**The problem:** In the court opinion excerpt below, which case decided the first question against the plaintiff's contention?

The exceptions of the plaintiff which are relied on in the brief present three questions for decision: (1) Did Robert Yanstory, a son of Peter Yanstory and a tenant in common with the mother of the plaintiff, have the right to buy under the power of sale contained in the mortgage executed by Peter Yanstory and wife, and did he thereby acquire the title to the land, if the sale was regular and properly advertised? (2) Was it error in his Honor to charge that the burden of proof was on the plaintiff to show that the land was not properly advertised for sale under said mortgage? (3) Was the charge of his Honor as to adverse possession erroneous?
The first of these questions is decided against the contention of the plaintiff in Jackson v. Baird, 148 N. C., 29, and the second in Lunsford v. Speaks, 112 N. C., 608, and in Cawfield v. Owens, 129 N. C., 288.
The Court said in the Jachson case, in dealing with the right of a co-tenant to buy at a sale made under an instrument executed by an ancestor, that “The contention of plaintiffs that John Baird could not acquire the exclusive title at the sale is founded upon a misapprehension of the law. The general rule is well settled that one cotenant cannot purchase an outstanding title or encumbrance affecting the common estate for his own exclusive benefit, and assert such right against his cotenants. But that rule does not apply under the facts of this case. The title which was acquired by Shuford, assuming that he acquired it for Baird, was not an outstanding title adverse to the title of Robert Baird. It was the title of Robert Baird himself, the common ancestor under whom all claimed, and the sale was being made under a deed executed by such ancestor and to pay his debts, which were an encumbrance on the land when it descended to plaintiffs and their coheir. It is held in this State that one cotenant lawfully may purchase his eotenant’s share of the common property under execution sale to pay the debt of such cotenant. Likewise it is held that one of the cotenants may purchase the entire property at a sale to pay the common ancestor’s debt”; and in the 0 aw field case, as to the burden of proof: “The presumption of law is in favor of the regularity in the execution of the power of sale, and if there was any failure to advertise properly, the burden was on defendant to show it.”

**Extracted entries:**
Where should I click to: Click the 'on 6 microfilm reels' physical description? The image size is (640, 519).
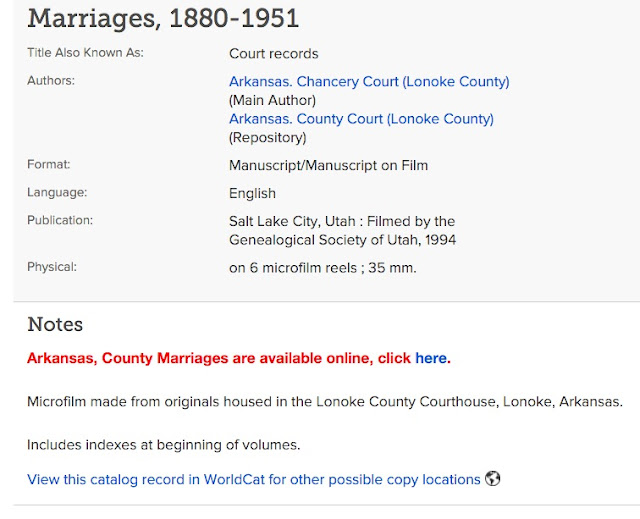pos(293,268)
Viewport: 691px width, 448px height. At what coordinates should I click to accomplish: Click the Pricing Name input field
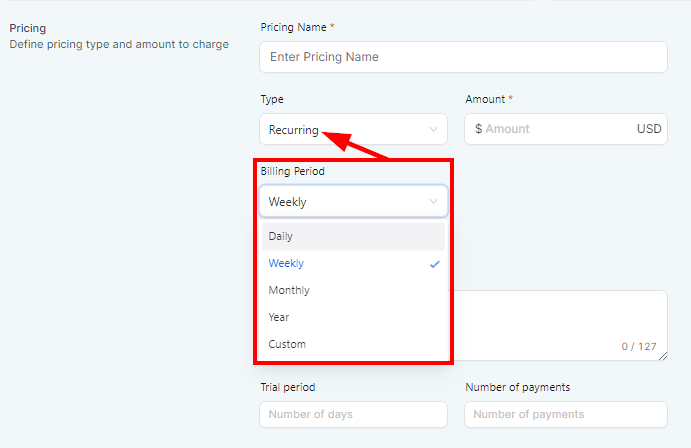pos(462,57)
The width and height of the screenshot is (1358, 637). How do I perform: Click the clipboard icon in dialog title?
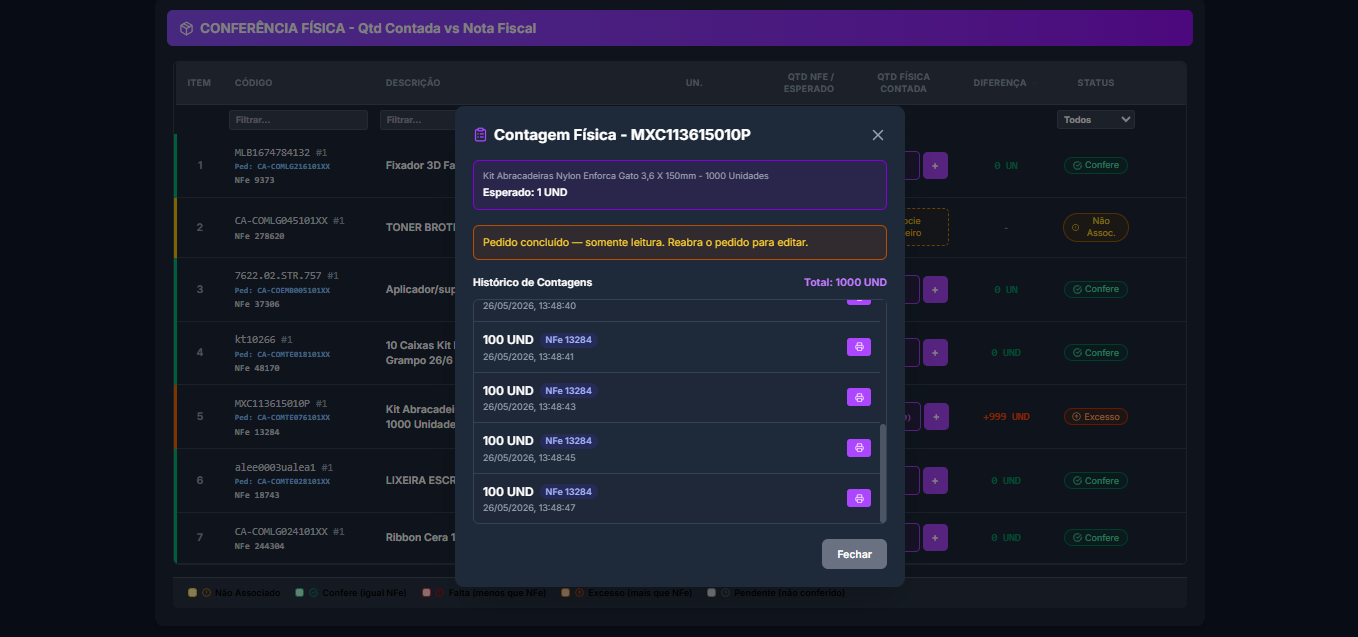[480, 135]
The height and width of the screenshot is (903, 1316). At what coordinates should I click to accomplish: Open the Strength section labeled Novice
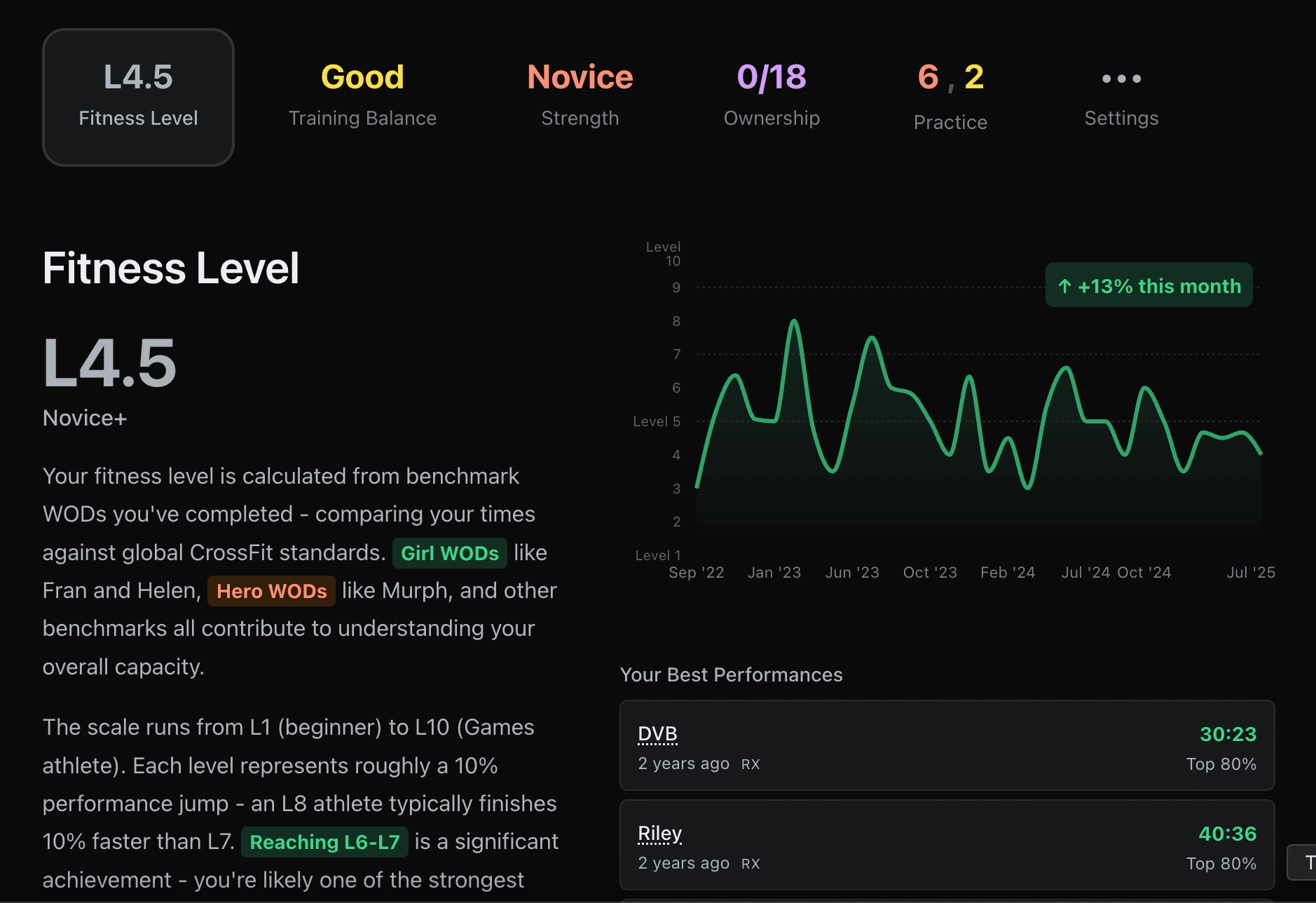click(580, 95)
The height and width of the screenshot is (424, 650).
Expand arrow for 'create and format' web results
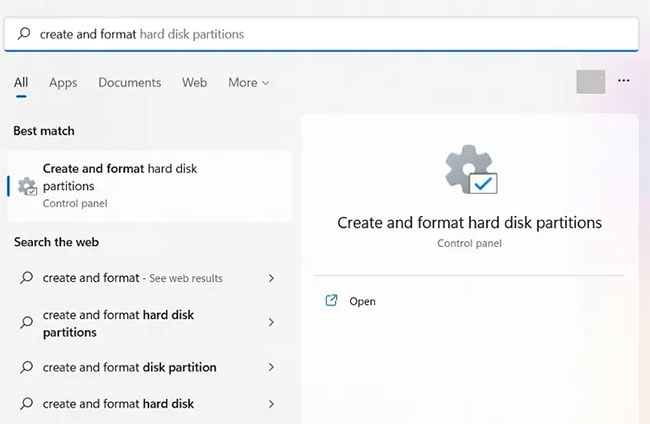pos(271,278)
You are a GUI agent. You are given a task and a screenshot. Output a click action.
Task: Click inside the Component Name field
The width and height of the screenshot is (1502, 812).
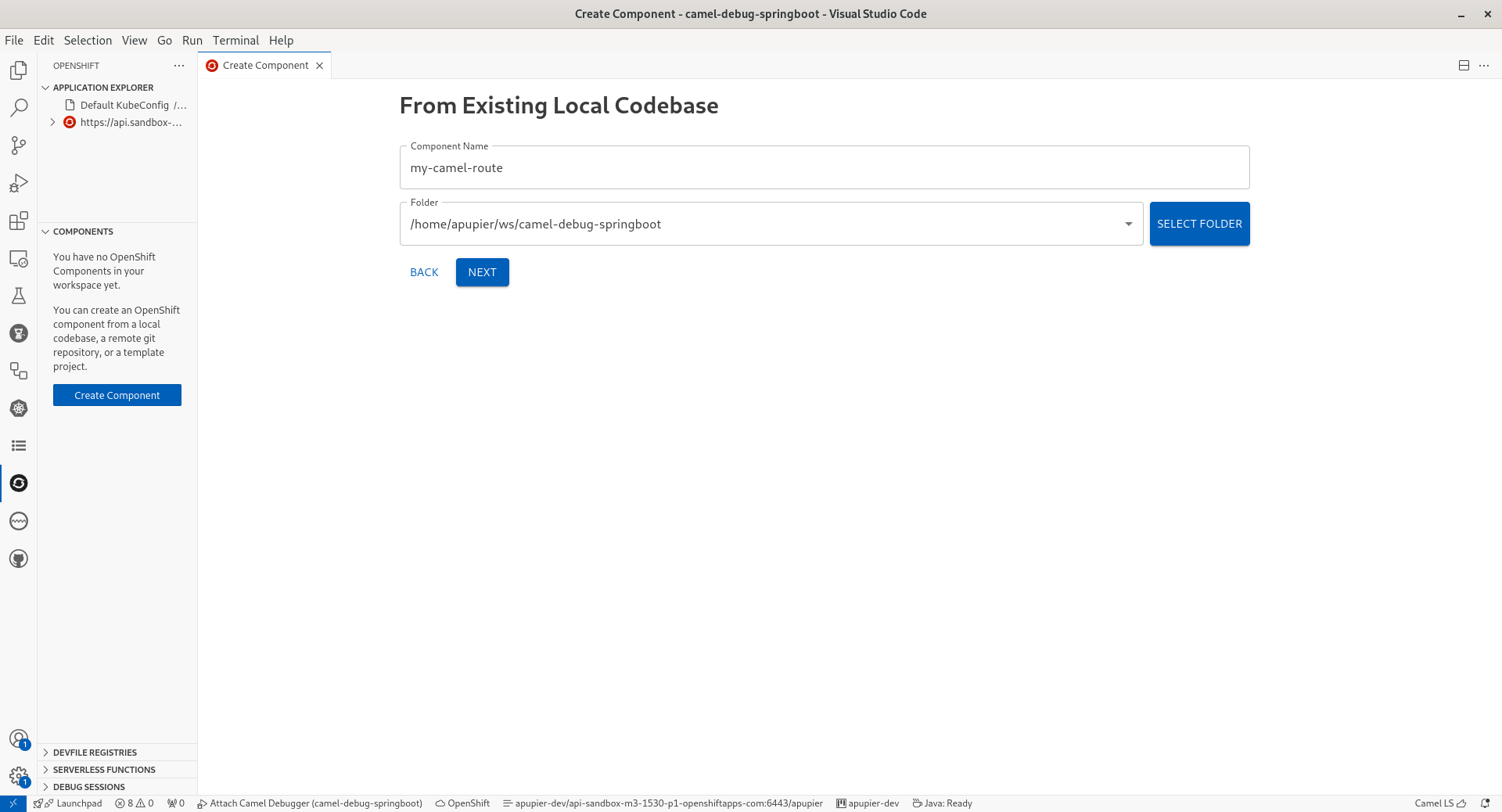click(823, 167)

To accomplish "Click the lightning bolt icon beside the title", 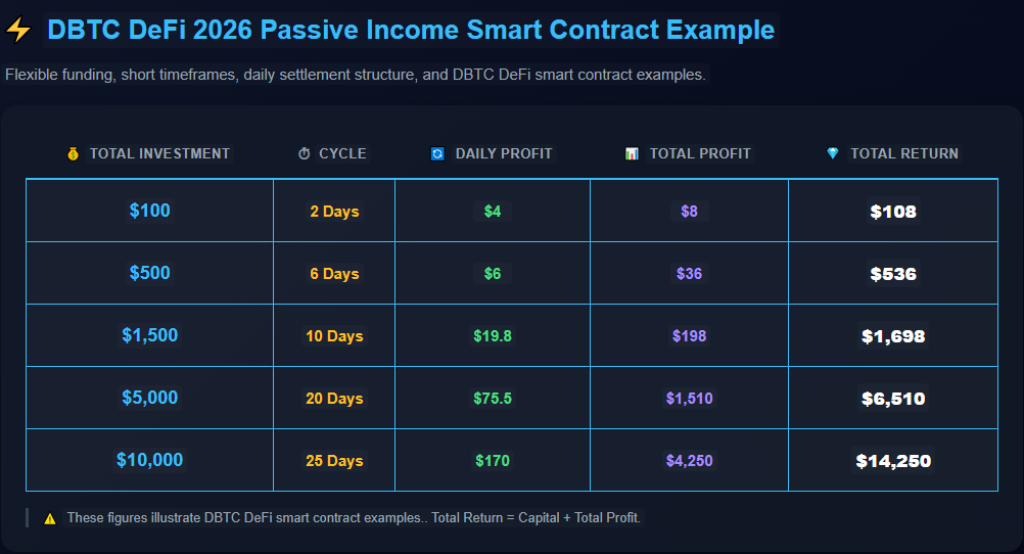I will coord(18,30).
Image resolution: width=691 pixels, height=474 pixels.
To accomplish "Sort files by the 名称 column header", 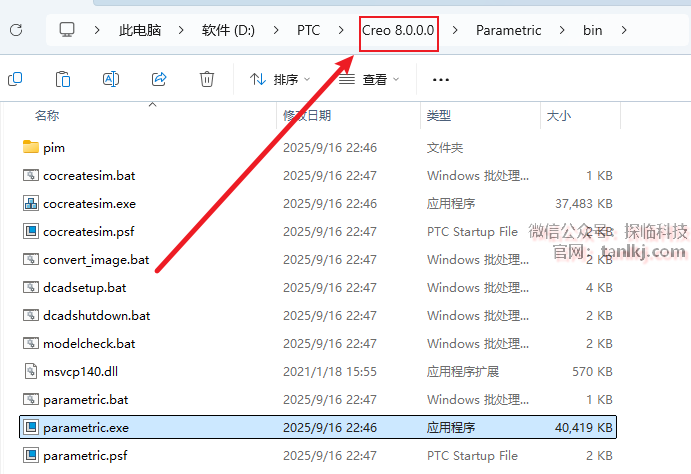I will [x=47, y=116].
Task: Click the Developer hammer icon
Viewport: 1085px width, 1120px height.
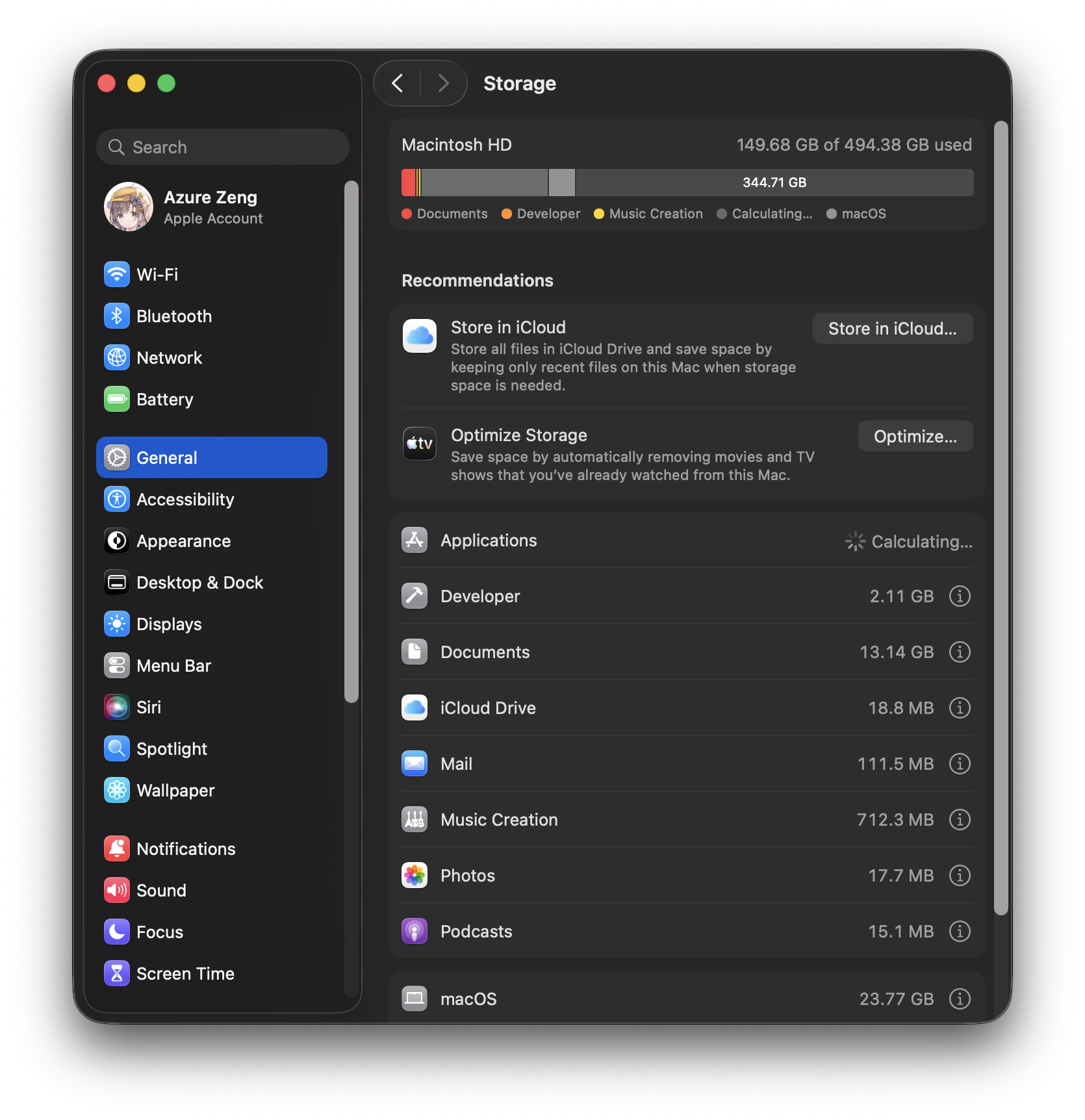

**Task response:** Jackson v. Baird, 148 N. C., 29.